▶ _REQUIREMENT_
Rewrite every item below as a JSON list of strings, one string per line, with blank lines left out.
* Start SOURCE DATA *
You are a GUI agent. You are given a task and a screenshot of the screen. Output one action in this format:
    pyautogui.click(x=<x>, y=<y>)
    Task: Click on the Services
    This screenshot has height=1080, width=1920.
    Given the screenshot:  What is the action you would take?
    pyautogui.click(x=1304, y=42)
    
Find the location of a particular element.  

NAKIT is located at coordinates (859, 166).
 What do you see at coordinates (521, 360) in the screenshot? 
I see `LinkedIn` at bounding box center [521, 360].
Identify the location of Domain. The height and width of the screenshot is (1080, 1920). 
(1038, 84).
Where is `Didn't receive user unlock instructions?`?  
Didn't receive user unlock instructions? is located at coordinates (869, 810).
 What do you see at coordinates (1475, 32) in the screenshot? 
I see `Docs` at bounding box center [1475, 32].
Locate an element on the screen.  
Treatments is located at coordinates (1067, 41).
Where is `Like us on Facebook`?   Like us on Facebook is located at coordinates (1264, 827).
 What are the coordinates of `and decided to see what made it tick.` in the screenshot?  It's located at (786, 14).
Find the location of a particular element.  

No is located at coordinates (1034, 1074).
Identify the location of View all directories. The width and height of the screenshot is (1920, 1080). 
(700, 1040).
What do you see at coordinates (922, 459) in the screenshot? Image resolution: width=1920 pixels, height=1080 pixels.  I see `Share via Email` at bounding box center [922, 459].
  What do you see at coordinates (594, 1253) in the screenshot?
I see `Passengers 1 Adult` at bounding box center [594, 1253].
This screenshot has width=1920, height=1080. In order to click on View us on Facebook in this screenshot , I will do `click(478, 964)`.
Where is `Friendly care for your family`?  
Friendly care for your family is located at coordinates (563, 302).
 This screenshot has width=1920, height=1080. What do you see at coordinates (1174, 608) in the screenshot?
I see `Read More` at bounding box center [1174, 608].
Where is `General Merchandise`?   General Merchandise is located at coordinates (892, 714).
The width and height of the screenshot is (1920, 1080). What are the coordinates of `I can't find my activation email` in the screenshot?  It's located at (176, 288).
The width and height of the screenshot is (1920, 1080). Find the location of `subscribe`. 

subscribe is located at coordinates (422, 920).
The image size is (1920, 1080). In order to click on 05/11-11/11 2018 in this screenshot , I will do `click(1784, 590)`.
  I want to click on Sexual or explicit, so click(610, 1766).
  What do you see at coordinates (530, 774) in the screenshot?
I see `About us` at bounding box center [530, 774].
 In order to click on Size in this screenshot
* End SOURCE DATA *
▶ _FULL RESPONSE_
[
  "You are a GUI agent. You are given a task and a screenshot of the screen. Output one action in this format:",
  "    pyautogui.click(x=<x>, y=<y>)",
  "    Task: Click on the Services",
  "    This screenshot has height=1080, width=1920.",
  "    Given the screenshot:  What is the action you would take?",
  "    pyautogui.click(x=1304, y=42)",
  "Find the location of a particular element.  ",
  "NAKIT is located at coordinates (859, 166).",
  " What do you see at coordinates (521, 360) in the screenshot? ",
  "I see `LinkedIn` at bounding box center [521, 360].",
  "Identify the location of Domain. The height and width of the screenshot is (1080, 1920). ",
  "(1038, 84).",
  "Where is `Didn't receive user unlock instructions?`?  ",
  "Didn't receive user unlock instructions? is located at coordinates (869, 810).",
  " What do you see at coordinates (1475, 32) in the screenshot? ",
  "I see `Docs` at bounding box center [1475, 32].",
  "Locate an element on the screen.  ",
  "Treatments is located at coordinates (1067, 41).",
  "Where is `Like us on Facebook`?   Like us on Facebook is located at coordinates (1264, 827).",
  " What are the coordinates of `and decided to see what made it tick.` in the screenshot?  It's located at (786, 14).",
  "Find the location of a particular element.  ",
  "No is located at coordinates (1034, 1074).",
  "Identify the location of View all directories. The width and height of the screenshot is (1920, 1080). ",
  "(700, 1040).",
  "What do you see at coordinates (922, 459) in the screenshot? Image resolution: width=1920 pixels, height=1080 pixels.  I see `Share via Email` at bounding box center [922, 459].",
  "  What do you see at coordinates (594, 1253) in the screenshot?",
  "I see `Passengers 1 Adult` at bounding box center [594, 1253].",
  "This screenshot has width=1920, height=1080. In order to click on View us on Facebook in this screenshot , I will do `click(478, 964)`.",
  "Where is `Friendly care for your family`?  ",
  "Friendly care for your family is located at coordinates (563, 302).",
  " This screenshot has width=1920, height=1080. What do you see at coordinates (1174, 608) in the screenshot?",
  "I see `Read More` at bounding box center [1174, 608].",
  "Where is `General Merchandise`?   General Merchandise is located at coordinates (892, 714).",
  "The width and height of the screenshot is (1920, 1080). What are the coordinates of `I can't find my activation email` in the screenshot?  It's located at (176, 288).",
  "The width and height of the screenshot is (1920, 1080). Find the location of `subscribe`. ",
  "subscribe is located at coordinates (422, 920).",
  "The image size is (1920, 1080). In order to click on 05/11-11/11 2018 in this screenshot , I will do `click(1784, 590)`.",
  "  I want to click on Sexual or explicit, so click(610, 1766).",
  "  What do you see at coordinates (530, 774) in the screenshot?",
  "I see `About us` at bounding box center [530, 774].",
  " In order to click on Size in this screenshot"
]